Give a single number in reply. It is the count of lines below that contain the string "computer".

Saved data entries
Start of Block
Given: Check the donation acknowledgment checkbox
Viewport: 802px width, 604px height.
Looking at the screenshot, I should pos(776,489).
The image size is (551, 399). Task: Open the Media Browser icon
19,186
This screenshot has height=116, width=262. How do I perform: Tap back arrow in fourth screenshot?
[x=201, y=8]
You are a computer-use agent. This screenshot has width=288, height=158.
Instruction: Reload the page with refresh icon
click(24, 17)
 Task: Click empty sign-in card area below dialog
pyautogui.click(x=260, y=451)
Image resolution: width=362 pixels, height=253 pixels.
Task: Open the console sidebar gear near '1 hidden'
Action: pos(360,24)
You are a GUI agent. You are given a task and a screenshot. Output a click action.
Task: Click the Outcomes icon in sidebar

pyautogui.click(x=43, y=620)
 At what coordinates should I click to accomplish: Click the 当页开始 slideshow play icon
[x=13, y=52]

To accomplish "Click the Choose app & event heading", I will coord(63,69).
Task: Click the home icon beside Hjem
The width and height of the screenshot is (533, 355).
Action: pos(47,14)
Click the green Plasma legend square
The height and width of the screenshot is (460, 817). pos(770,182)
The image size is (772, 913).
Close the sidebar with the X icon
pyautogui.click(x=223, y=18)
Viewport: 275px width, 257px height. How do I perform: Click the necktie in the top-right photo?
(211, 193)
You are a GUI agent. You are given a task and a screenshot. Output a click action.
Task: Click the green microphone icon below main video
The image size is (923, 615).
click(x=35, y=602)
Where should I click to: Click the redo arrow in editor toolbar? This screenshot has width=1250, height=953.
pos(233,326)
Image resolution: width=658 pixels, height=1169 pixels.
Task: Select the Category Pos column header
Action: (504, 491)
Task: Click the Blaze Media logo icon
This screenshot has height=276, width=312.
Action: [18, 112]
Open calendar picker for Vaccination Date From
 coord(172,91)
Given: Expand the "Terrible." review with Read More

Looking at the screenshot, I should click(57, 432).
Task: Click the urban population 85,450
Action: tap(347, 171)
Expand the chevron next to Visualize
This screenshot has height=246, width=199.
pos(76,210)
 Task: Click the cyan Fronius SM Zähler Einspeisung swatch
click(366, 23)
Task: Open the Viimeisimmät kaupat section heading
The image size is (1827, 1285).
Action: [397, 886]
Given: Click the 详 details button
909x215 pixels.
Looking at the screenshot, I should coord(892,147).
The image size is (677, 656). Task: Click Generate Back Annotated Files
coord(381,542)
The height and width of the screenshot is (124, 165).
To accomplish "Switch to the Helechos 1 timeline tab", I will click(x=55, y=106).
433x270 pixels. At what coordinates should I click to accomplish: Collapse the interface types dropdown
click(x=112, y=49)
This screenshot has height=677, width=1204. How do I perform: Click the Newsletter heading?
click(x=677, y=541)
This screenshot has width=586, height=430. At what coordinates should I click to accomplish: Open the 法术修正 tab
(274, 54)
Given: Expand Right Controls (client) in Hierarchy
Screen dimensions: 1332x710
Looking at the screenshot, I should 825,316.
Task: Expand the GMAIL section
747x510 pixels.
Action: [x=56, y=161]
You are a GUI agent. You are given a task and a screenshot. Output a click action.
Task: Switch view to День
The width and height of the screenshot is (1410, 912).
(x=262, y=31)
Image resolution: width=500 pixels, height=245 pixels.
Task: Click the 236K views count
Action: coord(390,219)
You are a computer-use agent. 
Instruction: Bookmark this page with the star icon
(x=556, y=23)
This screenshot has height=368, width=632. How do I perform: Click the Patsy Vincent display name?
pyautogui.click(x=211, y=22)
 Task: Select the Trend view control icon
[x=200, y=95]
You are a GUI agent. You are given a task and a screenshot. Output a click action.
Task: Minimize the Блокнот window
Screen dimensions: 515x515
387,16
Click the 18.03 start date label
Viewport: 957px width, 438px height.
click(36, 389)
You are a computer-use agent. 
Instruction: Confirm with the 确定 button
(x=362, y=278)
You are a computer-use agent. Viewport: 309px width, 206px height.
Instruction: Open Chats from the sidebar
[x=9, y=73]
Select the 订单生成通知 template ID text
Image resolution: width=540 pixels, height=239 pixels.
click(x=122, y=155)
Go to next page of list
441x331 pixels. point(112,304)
End of Block
◆ ANSWER TO THIS PROBLEM
4